The OR gates 203 and 223 generate electrical data signals being at
a logic `high` only when the electrical data signals generated from
the comparators 202 and 222 are maintained at a logic `high` state
or the electrical data signals generated from the NOR gates 201 and
221 are maintained at a logic `high` state. The LEDs 206 and 226
allow light having brightness proportional to a driving voltage
applied to their anodes to be applied to the first optical fiber
line OF1 of the side "A" or OF2 of the side "B". The transmission
drivers 205 and 225 make the logic states of the LEDs 206 and 226
the same as those of the electrical data signals from the OR gates
203 and 223. Here, each of the transmission drivers 205 and 225
includes a transistor (TR2 of the side "A" as shown in FIG. 3) and
a resistor (R1 of the side "A", as shown in FIG. 3).

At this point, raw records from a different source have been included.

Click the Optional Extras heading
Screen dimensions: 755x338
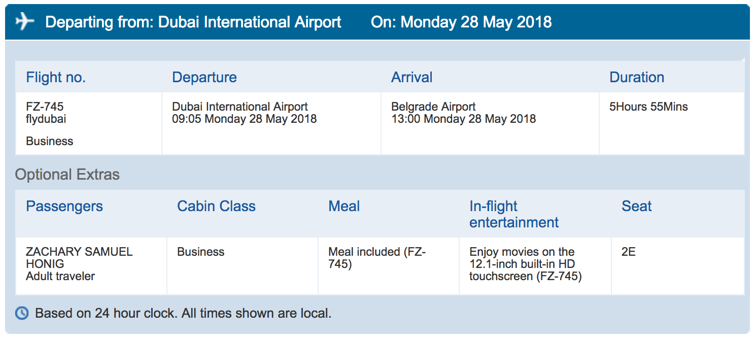tap(67, 175)
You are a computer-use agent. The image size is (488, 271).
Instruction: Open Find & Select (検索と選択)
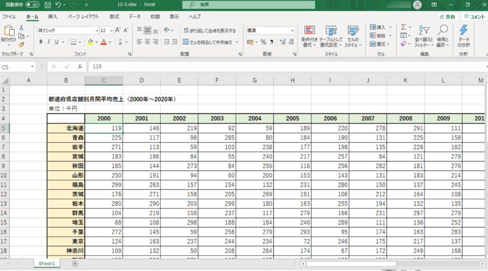pos(442,36)
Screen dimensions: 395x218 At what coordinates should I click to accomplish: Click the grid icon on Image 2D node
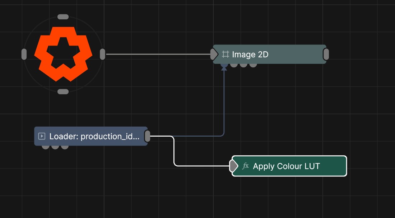coord(226,55)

[0026] Each of the transmission control switches 204 and 224
includes first and second transistors (TR1 and TR3 of the side "A",
as shown in FIG. 3). The first transistor TR1 is turned on only
when the electrical control signal of the NOR gate 201 is
maintained at a logic `high` state, to make the driving voltage
applied to the anode of the LED 206 higher than the voltage of a
predetermined set value. In other words, when the first transistor
TR1 is turned on, the driving voltage applied to the anode of the
LED 206 becomes higher than the voltage of the set value because a
resistor between a power terminal Vcc and the LED 206 is close to a
parallel-combined resistance of resistors R4 and R5. The second
transistor TR3 is turned on only when the electrical data signal
applied to the D- port is maintained at a logic `high` state, so
that the driving voltage applied to the anode of the LED 206
becomes close to a ground voltage.
[0027] The combined reception modules 207-212 and 215 of the side
"A" and 227-232 and 235 of the side "B" include opto-electric
converters 207, 208 and 209 of the side "A" and 227, 228 and 229 of
the side "B", signal separators 210 and 215 of the side "A" and 230
and 235 of the side "B" and reception controllers 211 and 212 of
the side "A" and 231 and 232 of the side "B".

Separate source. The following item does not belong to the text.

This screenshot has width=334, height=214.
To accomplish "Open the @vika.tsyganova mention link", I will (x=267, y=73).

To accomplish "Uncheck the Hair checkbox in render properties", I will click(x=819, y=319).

[0028] The opto-electric converters 207, 208 and 209 of the side
"A" and 227, 228 and 229 of the side "B" convert optical data
signals received through the second optical fiber line OF2 of the
side "A" or OF1 of the side "B" into electrical data signals. The
signal separators 210 and 215 of the side "A" and 230 and 235 of
the side "B" process the electrical data signals from the
opto-electric converters 207, 208 and 209 of the side "A" and 227,
228 and 229 of the side "B" and generate D+ and D- electrical data
signals to then be applied to the D+ and D- ports, respectively.
The reception controllers 211 and 212 of the side "A" and 231 and
232 of the side "B" control the D+ and D- electrical data signals
to be applied to the D+ and D- ports, respectively, to go `low`
while the electrical data signals from the opto-electric converters
207, 208 and 209 of the side "A" and 227, 228 and 229 of the side
"B" are higher than the second set value. Accordingly, the D-
electrical data signals applied to the D- ports 214 and 234 are not
fed back through the corresponding transmission driving
circuits.
[0029] The opto-electric converters 207, 208 and 209 of the side
"A" and 227, 228 and 229 of the side "B" include photo diodes 207
and 227 as opto-electric conversion elements, current-to-voltage
converters 208 and 228 and amplifiers 209 and 229, respectively.
The photo diodes 207 and 227 convert the optical data signals
received through the second optical fiber line OF2 of the side "A"
or OF1 of the side "B" into current data signals. The
current-to-voltage converters 208 and 228 convert the current data
signals from the photo diodes 207 and 227 into voltage data
signals. The amplifiers 209 and 229 amplify the voltage data
signals from the current-to-voltage converters 208 and 228 with a
predetermined degree of amplification.
[0030] The signal separators 210 and 215 of the side "A" and 230
and 235 of the side "B" include comparators 210 and 230 and
inverters 215 and 235. The comparators 210 and 230 generate the D-
electrical data signals being at a logic `high` state only when the
voltage data signals from the amplifiers 209 and 229 are higher
than a first reference voltage V1. The inverters 215 and 235
generate D+ electrical data signals inverted from the D- electrical
data signals of the comparators 210 and 230 to be applied to the D+
ports 213 and 233.
[0031] The reception controllers 211 and 212 of the side "A" and
231 and 232 of the side "B" include comparators 211 and 231, a D+
control transistor (TR5 of the side "A", as shown in FIG. 3) and a
D- control transistor (TR4 of the side "A", as shown in FIG. 3).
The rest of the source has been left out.